Available records START

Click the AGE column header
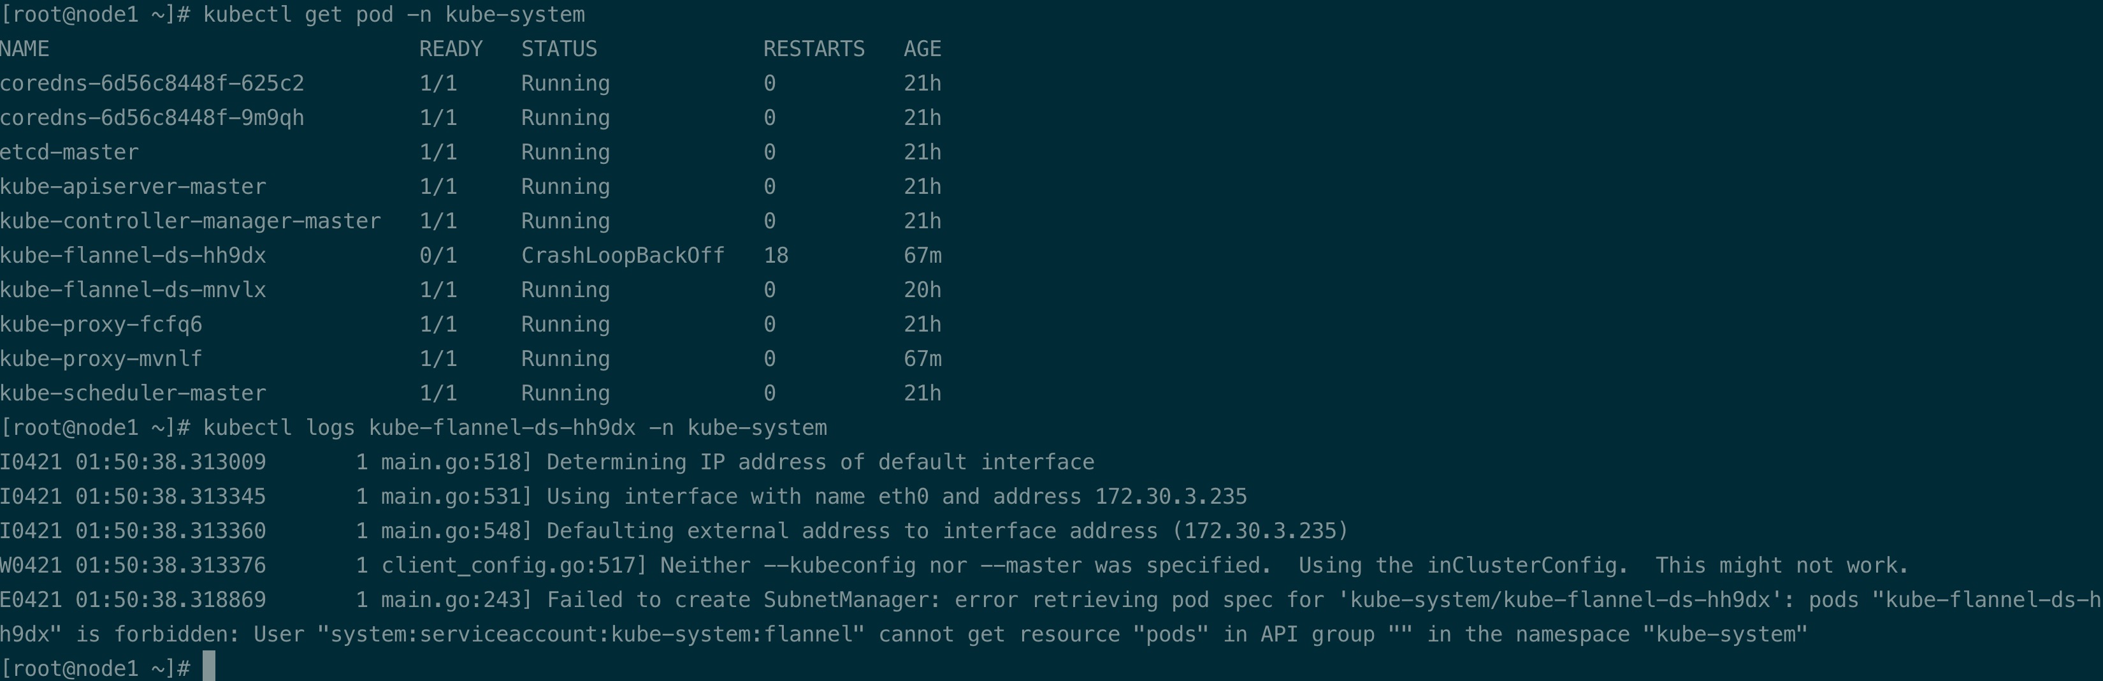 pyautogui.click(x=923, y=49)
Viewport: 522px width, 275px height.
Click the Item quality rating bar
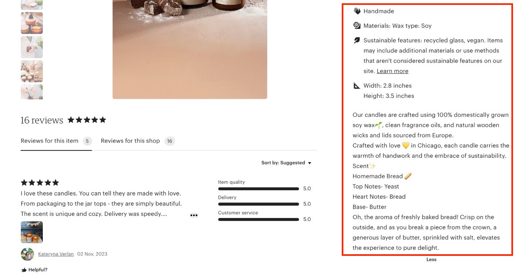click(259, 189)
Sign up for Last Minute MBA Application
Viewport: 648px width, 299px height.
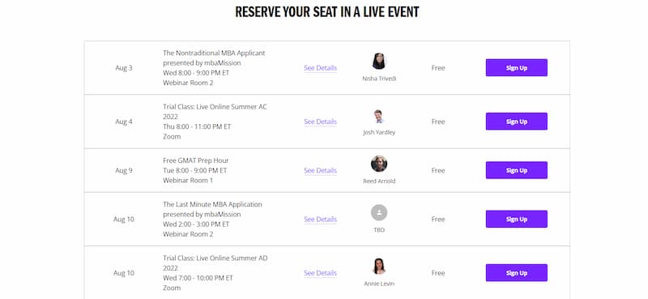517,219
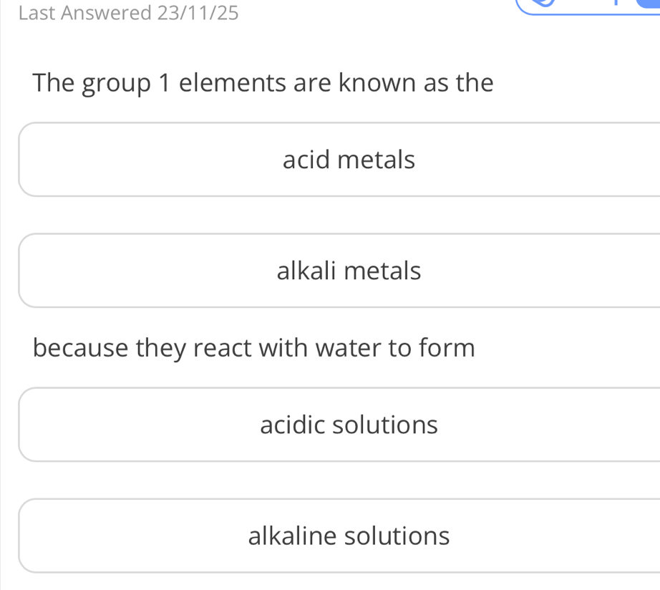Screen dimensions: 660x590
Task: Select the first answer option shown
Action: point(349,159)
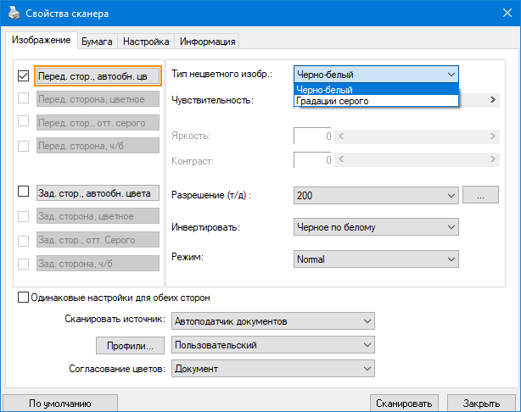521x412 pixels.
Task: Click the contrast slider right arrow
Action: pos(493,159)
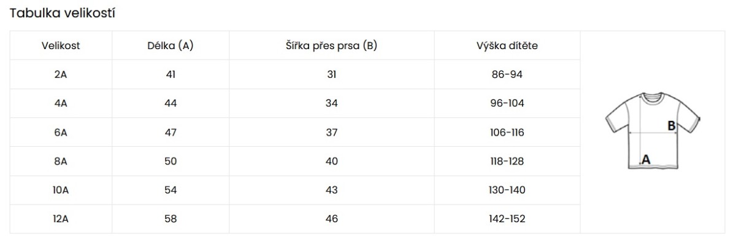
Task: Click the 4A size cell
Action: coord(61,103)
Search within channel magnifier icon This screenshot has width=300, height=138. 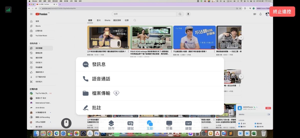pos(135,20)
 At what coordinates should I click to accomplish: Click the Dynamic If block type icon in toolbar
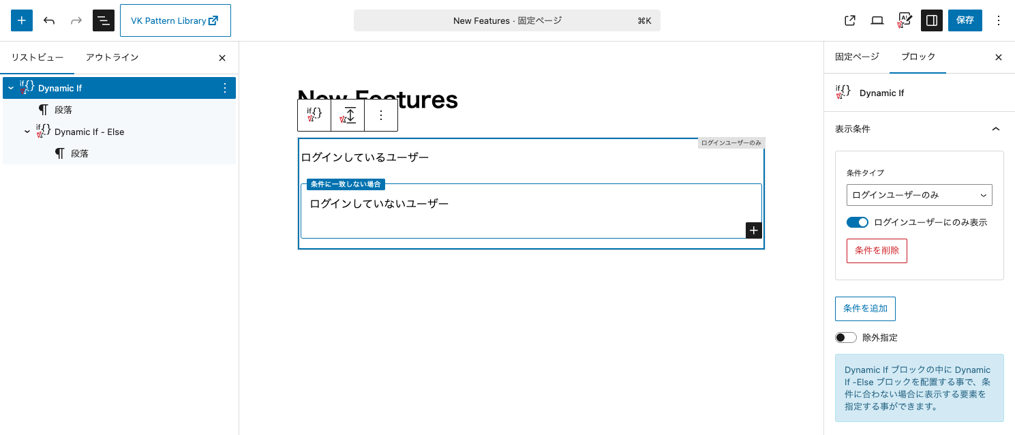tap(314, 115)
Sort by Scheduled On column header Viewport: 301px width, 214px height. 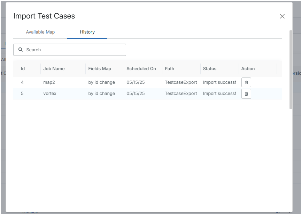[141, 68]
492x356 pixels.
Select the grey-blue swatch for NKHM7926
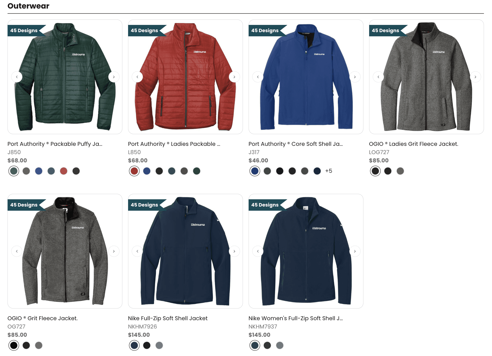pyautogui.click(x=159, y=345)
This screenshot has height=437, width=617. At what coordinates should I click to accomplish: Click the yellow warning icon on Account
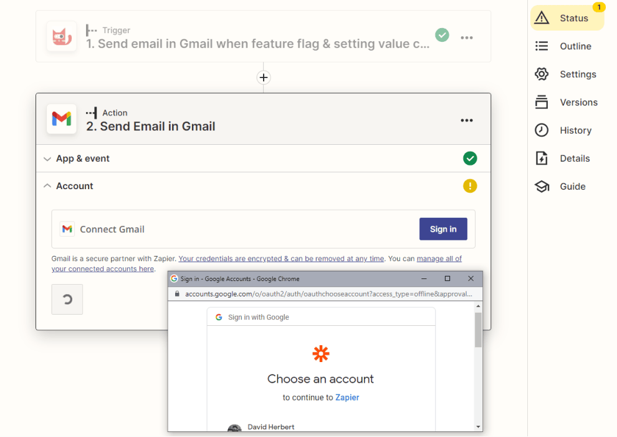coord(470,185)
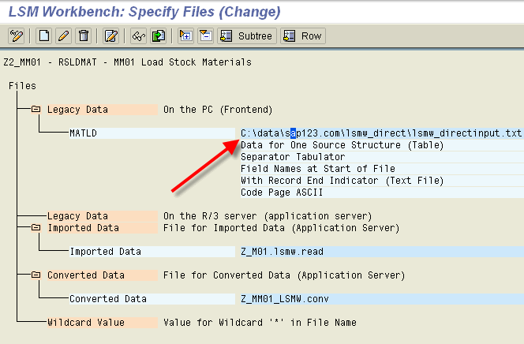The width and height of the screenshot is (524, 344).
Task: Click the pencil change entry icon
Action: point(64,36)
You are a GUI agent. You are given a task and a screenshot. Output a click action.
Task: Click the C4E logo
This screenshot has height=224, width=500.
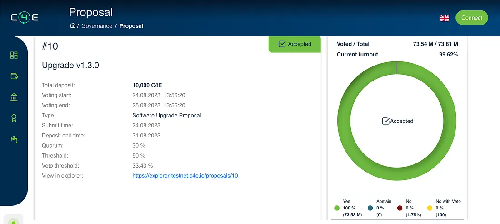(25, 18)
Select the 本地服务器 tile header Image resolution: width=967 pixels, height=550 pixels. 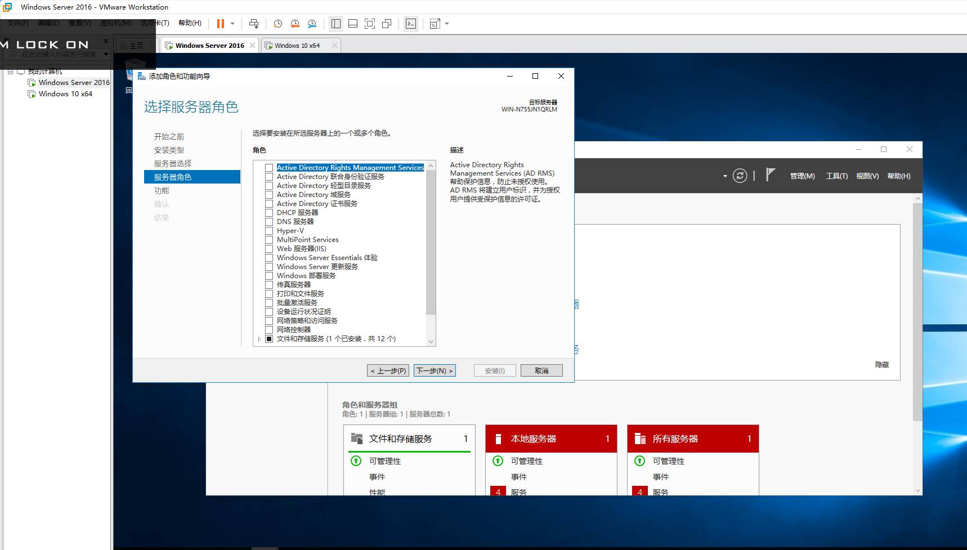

Available records END

◆ **Task description**
Every line from the one with "492x356 pixels." through the end of the records above belongs in the answer, copied exactly; no picture does.

◆ **Task result**
492x356 pixels.
Select the grey-blue swatch for NKHM7926
pyautogui.click(x=159, y=345)
This screenshot has height=437, width=617. At what coordinates should I click to accomplish: Click the yellow warning icon on Account
coord(470,185)
The width and height of the screenshot is (524, 344).
Task: Click the pencil change entry icon
Action: point(64,36)
You are a GUI agent. You are given a task and a screenshot. Output a click action.
Task: Click the C4E logo
This screenshot has height=224, width=500.
(25, 18)
Select the 本地服务器 tile header Image resolution: width=967 pixels, height=550 pixels. 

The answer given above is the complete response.